= Passage for review =
━━━━

When the Bough Breaks
The bough breaks? The baby falls? Why do we sing such things to our infants? It strikes me as downright sadistic to gaze into my baby’s eyes and sing a sweet, lilting little tune predicting his demise. I was in too much of a sleep-deprived haze with our first son to get worked up about this lullaby. But our second son is a better sleeper. I’m awake enough to become obsessed.
I ask everyone I see about the lullaby, but no one knows. A bit of web research finds lots of people asking the same questions I’m asking, but reveals few answers. Finally I learn that “Rock-a-Bye Baby” is an American lullaby first written down in the late 1700s, and based on the Native American practice of hanging baby cradles in the low branches of trees. So, how does this help us understand the lyrics? Is it simply a warning not to use the high branches? Is it a white man’s mocking of Indian practices?
The most appealing theory I’ve heard so far — even though I doubt this is the intended meaning — is that it is a metaphor: we are the tree, so we must be strong and not break, for if we break, our children will fall. Of course children fall — with or without us — but it would be nice if we could feel certain we hadn’t set them up for the hurt.
And so I try on this idea of being the strong tree for my children. But I remember breaking all too well. The day that haunts me is one where I suddenly find myself throwing my three-year-old son into his room, slamming the door shut and holding it closed while he screams and tugs at the doorknob. You are a bad mama! I grip the knob more tightly, lean my body weight back to keep the door shut. Tears run down my face, my heart pounds, my son rages behind the door. I hate you! How to get out of this? Thoughts careen wildly. The hallway closet, the intake air vent, the water stain on the wood floor refuse to offer up any answers. Hate you, hate you, hate you. His screeches hit a higher register, tinged with panic. Let me out! Still, I can’t seem to let go. Only when he is reduced to whimpering do I open the door. He lays crumpled on the floor. I kneel down, pull him onto my lap, stroke his hair and murmur until finally he falls asleep. Then I close my eyes and slump against the wall. This is not the kind of parent I intended to be.

━━━━

= Record set =

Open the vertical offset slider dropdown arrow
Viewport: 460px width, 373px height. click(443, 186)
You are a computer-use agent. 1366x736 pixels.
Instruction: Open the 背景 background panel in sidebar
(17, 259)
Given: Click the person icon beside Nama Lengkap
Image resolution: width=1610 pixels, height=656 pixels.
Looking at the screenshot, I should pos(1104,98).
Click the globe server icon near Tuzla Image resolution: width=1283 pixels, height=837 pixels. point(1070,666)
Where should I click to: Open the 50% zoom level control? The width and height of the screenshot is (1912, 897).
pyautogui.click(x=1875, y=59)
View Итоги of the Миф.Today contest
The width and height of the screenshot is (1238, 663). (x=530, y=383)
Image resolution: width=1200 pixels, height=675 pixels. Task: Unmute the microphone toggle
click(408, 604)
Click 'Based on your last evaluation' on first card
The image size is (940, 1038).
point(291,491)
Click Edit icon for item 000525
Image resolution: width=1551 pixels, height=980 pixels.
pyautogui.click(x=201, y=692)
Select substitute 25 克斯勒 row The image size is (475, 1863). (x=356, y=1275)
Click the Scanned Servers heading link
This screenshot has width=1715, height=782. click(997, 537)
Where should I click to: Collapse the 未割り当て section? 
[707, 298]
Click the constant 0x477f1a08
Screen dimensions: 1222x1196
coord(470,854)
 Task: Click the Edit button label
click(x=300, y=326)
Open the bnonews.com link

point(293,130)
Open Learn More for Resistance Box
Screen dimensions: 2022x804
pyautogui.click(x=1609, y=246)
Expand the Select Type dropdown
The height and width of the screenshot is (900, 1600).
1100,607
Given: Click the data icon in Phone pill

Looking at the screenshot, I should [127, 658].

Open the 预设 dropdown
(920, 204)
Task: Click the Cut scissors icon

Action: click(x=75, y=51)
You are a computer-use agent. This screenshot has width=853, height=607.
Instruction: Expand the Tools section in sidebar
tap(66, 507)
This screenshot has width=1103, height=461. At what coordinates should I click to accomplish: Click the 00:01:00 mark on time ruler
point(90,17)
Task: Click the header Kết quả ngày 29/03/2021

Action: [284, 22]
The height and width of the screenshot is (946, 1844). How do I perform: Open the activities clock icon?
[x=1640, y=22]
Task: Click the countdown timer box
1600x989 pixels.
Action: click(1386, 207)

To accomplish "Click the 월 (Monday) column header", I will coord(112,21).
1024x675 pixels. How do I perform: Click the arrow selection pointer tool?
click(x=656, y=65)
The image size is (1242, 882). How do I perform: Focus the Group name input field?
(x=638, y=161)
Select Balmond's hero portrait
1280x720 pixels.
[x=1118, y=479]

━━━━

= Check your understanding =
1 – Rewrite the paragraph of the lullaby essay that begins "The most appealing theory" in a shorter form that keeps its main facts.
2 – Give the part of the lullaby essay starting with "I ask everyone" and going on through "of Indian practices?" again, renaming "cradles" as "baskets".
3 – Write what follows the last sentence of the lullaby essay.
The records come from a different source than the lullaby essay.

= Results for each task =
1 – The most appealing theory I've heard, though probably not the intended meaning, reads the song as a metaphor: we are the tree and must stay strong, because if we break, our children will fall. Children fall with or without us, but it would be nice to be sure we hadn't set them up for the hurt.

2 –
I ask everyone I see about the lullaby, but no one knows. A bit of web research finds lots of people asking the same questions I’m asking, but reveals few answers. Finally I learn that “Rock-a-Bye Baby” is an American lullaby first written down in the late 1700s, and based on the Native American practice of hanging baby baskets in the low branches of trees. So, how does this help us understand the lyrics? Is it simply a warning not to use the high branches? Is it a white man’s mocking of Indian practices?

3 –
Most of my mothering friends have shared similar stories of their own with me — not a request for advice, but a confession, a plea for understanding and forgiveness. We break. We break up, we break down, we break apart. (When the bough breaks, not if it breaks.) Most of us pull ourselves together again, but we live with the damage — a fracture line, a bone chip, a festering wound, a scar — damage to ourselves. This damage is subsumed by the guilt and fear that we may have damaged our children. In the lullaby there is no doubt the bough will break, no question about why it breaks, no concern for the tree. The tree will survive, we seem to assume, and I suppose that usually it does; wounds heal, new branches grow. Trees are made to withstand the vagaries of wind and weather. So perhaps it is right that all care is for the baby. Still, I wish that someone somewhere would ask: how is the tree?
I grew up with the belief that motherhood was servitude, and I wanted no part of it. When at last in my late 30’s I decided I wanted a baby, I soon came to realize that getting pregnant would be a project. As my husband and I timed our sex and counted days, as getting pregnant moved from a project to an obsession, part of me still grappled with doubt. As much as I wanted a baby, I felt at risk. I didn’t know who I would become once I had a child. When we finally achieved a sustained pregnancy, I put away the fertility books and pulled out the maternity books. But these “what to expect” books seemed to address a more chipper, fact-oriented type of woman, one concerned with concrete, physical phenomenon — issues of the body more than the psyche. Then I found Louise Erdrich’s memoir of early motherhood, The Blue Jay’s Dance.
Erdrich presents early motherhood as a fragmented, ambivalent time, a time of love, but also of loneliness and endless demands by baby. In many ways, she affirmed my worst fears, talking of a “state of tragic confusion” and “being swallowed alive.” Suicide comes up more than once. This made me trust her.
Late in the book, at a time when Erdrich is not only raising an infant but also struggling with her difficult teenage children, she suffers the loss of two grandparents in close succession. As she stares out her study window one day, numb with despair, she sees a blue jay get knocked to the ground by a hawk. The jay jumps up, squawking and prancing like a trash-talking boxer despite the hawk’s impossibly greater size and power. This tactic works. The hawk looks befuddled, then flies off and leaves the jay to live for another day. Erdrich decides she must take this blue jay as a role model: As a parent, she must fight back against the impossibly large challenges life throws at her in order to protect her child and teach her how to survive in the world. She says:
Past the gray moralizing and the fierce Roman Catholic embrace of suffering and fate that so often clouds the subject of suicide there is the blue jay’s dance. . . . that manic, successful jig — cocky, exuberant, entirely a bluff, a joke. That dance makes me clench down hard on life. . . . I must dance for her. I must be the one to dip and twirl in the cold glare and I must teach her, as she grows, the unlikely steps. (195/196)
Erdrich didn’t say parenting was easy, but she made it sound like something other than servitude, something that made you stronger and maybe bolder. I can’t say I’ve ever felt like a dancing blue jay, but Erdrich gave me the courage to move into motherhood with less fear.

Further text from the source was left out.